12VAC30-120-1760. Quality management review; utilization
reviews; level of care (LOC) reviews. (Repealed.)
A. DMAS shall perform quality management reviews for the
purpose of ensuring high quality of service delivery consistent with the
attending physicians' orders, approved POCs, and service authorized services
for the waiver individuals. Providers identified as not rendering reimbursed
services consistent with such orders, POCs, and service authorizations shall be
required to submit corrective action plans (CAPs) to DMAS for approval. Once
approved, such CAPs shall be implemented to resolve the cited deficiencies.
B. If the DMAS staff determines, during any review or at
any other time, that the waiver individual no longer meets the aggregated
cost-effectiveness standards or medical necessity criteria, then the DMAS
staff, as appropriate, shall deny payment for such waiver individual. Such
waiver individuals shall be discharged from the waiver.

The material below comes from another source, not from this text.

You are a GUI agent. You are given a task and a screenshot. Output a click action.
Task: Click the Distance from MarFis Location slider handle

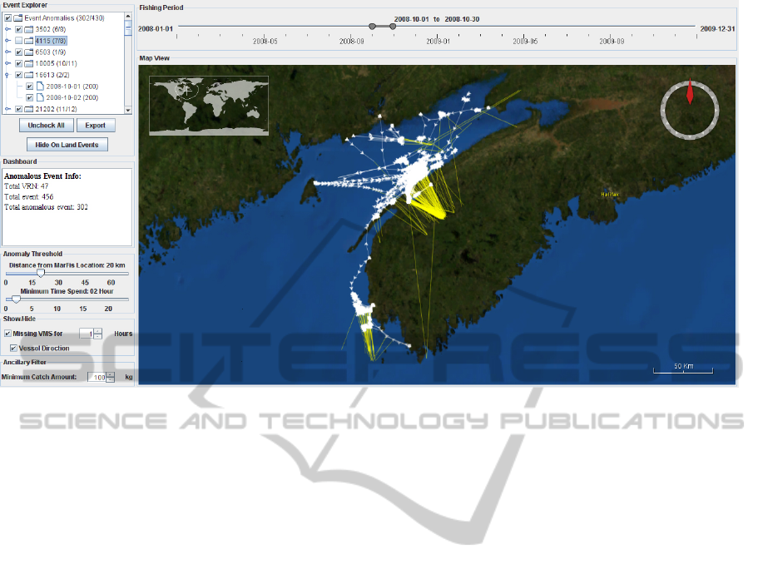[40, 273]
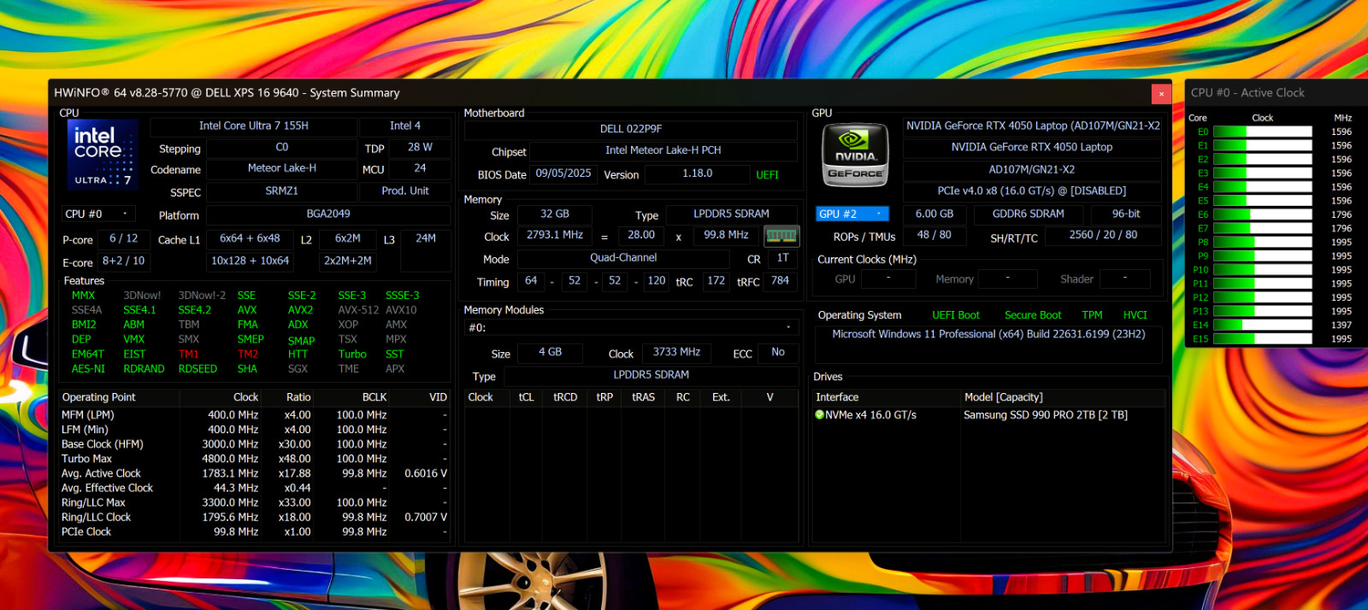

C. Securing service authorization shall not necessarily
guarantee reimbursement pursuant to DMAS utilization review of waiver services.
D. DMAS shall perform annual quality assurance reviews for
tech waiver enrollees. Once waiver enrollment occurs, the Level of Care
Eligibility Re-determination audits (LOCERI) shall be performed by DMAS. This
independent electronic calculation of eligibility determination is performed
and communicated to the DMAS supervisor for tech waiver. Any failure for waiver
eligibility requires higher level of review by the supervisor and may include a
home visit by the DMAS staff.
12VAC30-120-1770. Appeals; provider and recipient. (Repealed.)
A. Providers shall have the right to appeal actions taken
by DMAS. Provider appeals shall be considered pursuant to § 32.1-325.1 of
the Code of Virginia and the Virginia Administrative Process Act
(§ 2.2-4000 et seq. of the Code of Virginia) and DMAS regulations at
12VAC30-10-1000 and 12VAC30-20-500 through 12VAC30-20-560.
B. Individuals shall have the right to appeal actions
taken by DMAS. Individuals' appeals shall be considered pursuant to
12VAC30-110-10 through 12VAC30-120-370. DMAS shall provide the opportunity for
a fair hearing, consistent with 42 CFR Part 431, Subpart E.
C. The individual shall be advised in writing of such
denial and of his right to appeal consistent with DMAS client appeals
regulations 12VAC30-110-70 through 12VAC30-110-80.
VA.R. Doc. No. R18-5055; Filed June 29, 2018, 1:49 p.m.